The Evolution of the New York Game

From Randall Brown at SABR member John Thorn’s “Our Game” blog on September 29, 2011:

We first organized what we called the Gotham Base Ball club … in 1837. Among the members were Dr. John Miller, a popular physician of that day; John Murphy, a well-known hotelkeeper, and James Lee, president of the New York Chamber of Commerce.*

Creation or evolution? Baseball historians have argued a similar question for a century and a half. American invention or grownup English children’s game? The extensive 1887 testimony of William R. Wheaton, the game’s first umpire, provides satisfaction to both sides.

Wheaton turned 23 in the spring of 1837. He was newly married and had been practicing law for a year.
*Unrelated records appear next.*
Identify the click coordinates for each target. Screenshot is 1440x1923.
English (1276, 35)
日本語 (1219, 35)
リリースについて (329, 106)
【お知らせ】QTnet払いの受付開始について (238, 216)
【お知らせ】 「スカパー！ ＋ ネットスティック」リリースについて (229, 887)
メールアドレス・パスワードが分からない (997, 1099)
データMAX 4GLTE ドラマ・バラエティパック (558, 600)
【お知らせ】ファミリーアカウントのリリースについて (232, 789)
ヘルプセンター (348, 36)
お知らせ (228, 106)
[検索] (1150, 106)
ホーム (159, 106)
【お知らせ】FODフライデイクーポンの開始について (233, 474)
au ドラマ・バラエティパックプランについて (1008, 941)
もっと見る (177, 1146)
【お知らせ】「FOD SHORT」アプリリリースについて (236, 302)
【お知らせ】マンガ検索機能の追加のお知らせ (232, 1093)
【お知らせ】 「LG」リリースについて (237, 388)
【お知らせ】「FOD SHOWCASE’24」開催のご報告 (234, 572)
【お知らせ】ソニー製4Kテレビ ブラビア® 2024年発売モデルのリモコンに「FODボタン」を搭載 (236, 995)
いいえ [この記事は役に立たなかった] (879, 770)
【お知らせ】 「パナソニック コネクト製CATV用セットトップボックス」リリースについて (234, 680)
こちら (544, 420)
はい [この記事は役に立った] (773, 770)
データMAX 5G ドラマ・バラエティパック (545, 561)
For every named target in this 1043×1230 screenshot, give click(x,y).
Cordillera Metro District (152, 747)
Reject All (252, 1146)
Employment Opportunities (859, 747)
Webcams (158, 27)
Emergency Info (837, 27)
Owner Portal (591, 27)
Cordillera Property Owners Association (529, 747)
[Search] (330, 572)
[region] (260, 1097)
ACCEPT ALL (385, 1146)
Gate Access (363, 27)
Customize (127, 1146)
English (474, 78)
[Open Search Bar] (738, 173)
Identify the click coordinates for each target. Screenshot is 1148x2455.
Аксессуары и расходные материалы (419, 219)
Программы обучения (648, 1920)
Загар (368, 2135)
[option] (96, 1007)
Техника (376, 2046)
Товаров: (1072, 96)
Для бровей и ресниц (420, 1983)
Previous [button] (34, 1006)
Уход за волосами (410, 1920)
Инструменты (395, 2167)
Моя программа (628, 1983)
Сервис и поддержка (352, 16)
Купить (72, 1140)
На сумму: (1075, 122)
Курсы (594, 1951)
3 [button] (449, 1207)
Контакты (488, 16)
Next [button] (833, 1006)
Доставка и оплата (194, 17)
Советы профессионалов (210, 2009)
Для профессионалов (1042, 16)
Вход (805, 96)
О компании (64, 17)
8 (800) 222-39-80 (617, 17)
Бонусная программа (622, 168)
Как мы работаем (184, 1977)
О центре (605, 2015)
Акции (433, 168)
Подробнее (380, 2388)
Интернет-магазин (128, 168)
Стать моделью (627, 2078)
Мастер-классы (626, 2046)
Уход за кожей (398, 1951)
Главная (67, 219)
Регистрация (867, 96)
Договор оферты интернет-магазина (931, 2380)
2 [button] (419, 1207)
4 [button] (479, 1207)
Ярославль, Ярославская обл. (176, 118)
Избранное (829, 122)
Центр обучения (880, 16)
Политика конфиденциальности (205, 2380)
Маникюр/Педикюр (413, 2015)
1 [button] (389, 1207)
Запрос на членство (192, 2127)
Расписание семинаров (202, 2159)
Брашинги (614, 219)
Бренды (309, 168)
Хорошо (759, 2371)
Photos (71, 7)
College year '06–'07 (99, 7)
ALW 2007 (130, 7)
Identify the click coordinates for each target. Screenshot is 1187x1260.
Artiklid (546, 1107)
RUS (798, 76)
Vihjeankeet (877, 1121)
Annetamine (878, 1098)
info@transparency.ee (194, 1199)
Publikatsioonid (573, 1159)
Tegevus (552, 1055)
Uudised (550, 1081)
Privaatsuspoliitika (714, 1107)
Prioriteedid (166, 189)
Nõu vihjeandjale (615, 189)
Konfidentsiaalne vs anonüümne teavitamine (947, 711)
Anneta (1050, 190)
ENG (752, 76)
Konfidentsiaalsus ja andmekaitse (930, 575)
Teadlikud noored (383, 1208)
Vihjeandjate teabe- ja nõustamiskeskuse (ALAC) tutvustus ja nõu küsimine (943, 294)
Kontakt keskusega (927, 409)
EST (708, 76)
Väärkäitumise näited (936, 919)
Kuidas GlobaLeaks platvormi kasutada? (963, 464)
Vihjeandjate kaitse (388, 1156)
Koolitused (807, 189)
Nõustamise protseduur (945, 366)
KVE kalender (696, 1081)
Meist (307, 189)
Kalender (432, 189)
According to John M. Ward, “Colonel James Lee, elected an honorary member of the Knickerbocker Club in 1846, said that he had often played the same game when a boy.”

The members of the club soon swelled beyond the fastidious notions of some of us, and we decided to withdraw and form a new organization we called the Knickerbocker.

The 1887 narrative leaps ahead eight years to the fall of 1845. Wheaton and W. H. Tucker were delegated to draft the rules and bylaws of the Knickerbocker Base Ball Club. On the occasion of the club’s first game at Elysian Fields, on October 6, Wheaton served as umpire, endorsing the score in the Knickerbocker game book.